### TASK DESCRIPTION:
Reproduce exactly the line with "Where should I click to: Expand" and all the lines beneath it, stopping only at the end of the material.

#### INFORMATION PROVIDED

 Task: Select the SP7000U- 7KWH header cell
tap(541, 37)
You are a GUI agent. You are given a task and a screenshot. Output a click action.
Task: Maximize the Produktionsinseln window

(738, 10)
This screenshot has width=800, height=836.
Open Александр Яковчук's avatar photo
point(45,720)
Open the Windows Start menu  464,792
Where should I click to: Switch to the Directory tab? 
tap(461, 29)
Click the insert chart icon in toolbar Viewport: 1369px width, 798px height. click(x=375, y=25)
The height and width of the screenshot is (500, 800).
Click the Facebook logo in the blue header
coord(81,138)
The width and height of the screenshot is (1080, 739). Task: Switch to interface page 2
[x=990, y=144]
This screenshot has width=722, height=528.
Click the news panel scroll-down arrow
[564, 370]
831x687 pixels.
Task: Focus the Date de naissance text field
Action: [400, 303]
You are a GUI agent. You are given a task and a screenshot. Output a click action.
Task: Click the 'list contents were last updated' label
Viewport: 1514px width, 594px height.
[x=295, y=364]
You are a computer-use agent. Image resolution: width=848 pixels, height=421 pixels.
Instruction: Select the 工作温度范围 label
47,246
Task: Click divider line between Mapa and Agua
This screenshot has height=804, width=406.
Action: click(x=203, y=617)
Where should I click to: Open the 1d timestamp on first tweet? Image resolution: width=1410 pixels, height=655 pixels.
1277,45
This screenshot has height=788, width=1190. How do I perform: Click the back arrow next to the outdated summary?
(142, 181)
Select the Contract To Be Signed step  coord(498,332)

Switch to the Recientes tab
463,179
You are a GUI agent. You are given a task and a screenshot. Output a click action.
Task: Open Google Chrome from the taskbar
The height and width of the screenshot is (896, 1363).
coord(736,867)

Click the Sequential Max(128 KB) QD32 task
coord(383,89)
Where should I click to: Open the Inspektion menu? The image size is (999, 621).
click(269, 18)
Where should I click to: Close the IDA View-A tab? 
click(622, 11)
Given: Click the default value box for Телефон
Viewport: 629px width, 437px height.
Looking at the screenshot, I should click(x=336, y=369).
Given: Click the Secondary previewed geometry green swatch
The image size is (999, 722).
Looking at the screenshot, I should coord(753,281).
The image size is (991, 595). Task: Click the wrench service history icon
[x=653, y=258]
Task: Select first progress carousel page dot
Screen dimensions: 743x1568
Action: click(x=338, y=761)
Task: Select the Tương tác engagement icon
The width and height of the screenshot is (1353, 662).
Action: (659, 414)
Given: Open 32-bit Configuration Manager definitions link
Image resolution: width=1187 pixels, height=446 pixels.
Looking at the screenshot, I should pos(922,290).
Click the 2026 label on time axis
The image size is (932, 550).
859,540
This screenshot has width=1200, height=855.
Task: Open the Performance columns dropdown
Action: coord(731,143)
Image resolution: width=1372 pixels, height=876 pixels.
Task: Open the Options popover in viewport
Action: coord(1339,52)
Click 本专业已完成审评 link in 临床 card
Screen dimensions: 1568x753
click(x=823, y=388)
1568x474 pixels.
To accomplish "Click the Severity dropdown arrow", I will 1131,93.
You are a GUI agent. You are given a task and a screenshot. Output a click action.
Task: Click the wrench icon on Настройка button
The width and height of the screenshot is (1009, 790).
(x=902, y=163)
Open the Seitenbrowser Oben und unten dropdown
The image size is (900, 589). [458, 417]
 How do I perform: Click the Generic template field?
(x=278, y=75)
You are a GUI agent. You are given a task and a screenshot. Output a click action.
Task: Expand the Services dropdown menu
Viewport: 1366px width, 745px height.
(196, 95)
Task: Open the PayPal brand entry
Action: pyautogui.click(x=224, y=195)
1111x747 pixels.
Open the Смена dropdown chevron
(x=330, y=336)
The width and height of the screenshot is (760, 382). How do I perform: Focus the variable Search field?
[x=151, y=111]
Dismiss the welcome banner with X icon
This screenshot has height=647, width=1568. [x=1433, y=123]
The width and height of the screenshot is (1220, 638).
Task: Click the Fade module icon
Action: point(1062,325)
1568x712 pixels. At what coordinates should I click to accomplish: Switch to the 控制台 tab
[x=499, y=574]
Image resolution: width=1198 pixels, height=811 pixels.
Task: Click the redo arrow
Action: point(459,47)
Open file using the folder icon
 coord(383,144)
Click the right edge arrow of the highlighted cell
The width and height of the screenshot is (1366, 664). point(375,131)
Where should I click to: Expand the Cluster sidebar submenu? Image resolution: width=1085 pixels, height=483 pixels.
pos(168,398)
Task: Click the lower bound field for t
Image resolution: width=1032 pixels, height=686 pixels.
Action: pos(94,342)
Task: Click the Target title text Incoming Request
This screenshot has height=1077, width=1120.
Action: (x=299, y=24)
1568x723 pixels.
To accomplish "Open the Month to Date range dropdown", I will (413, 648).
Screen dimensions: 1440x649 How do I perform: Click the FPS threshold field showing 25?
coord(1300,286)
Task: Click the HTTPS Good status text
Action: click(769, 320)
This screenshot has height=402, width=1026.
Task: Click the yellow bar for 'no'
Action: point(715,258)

########

### SOLUTION BELOW:
Where should I click to: Expand the Cluster sidebar submenu? Image resolution: width=1085 pixels, height=483 pixels.
pos(168,398)
Task: Click the lower bound field for t
Image resolution: width=1032 pixels, height=686 pixels.
Action: pos(94,342)
Task: Click the Target title text Incoming Request
This screenshot has height=1077, width=1120.
Action: (x=299, y=24)
1568x723 pixels.
To accomplish "Open the Month to Date range dropdown", I will (413, 648).
Screen dimensions: 1440x649 How do I perform: Click the FPS threshold field showing 25?
coord(1300,286)
Task: Click the HTTPS Good status text
Action: click(769, 320)
This screenshot has height=402, width=1026.
Task: Click the yellow bar for 'no'
Action: point(715,258)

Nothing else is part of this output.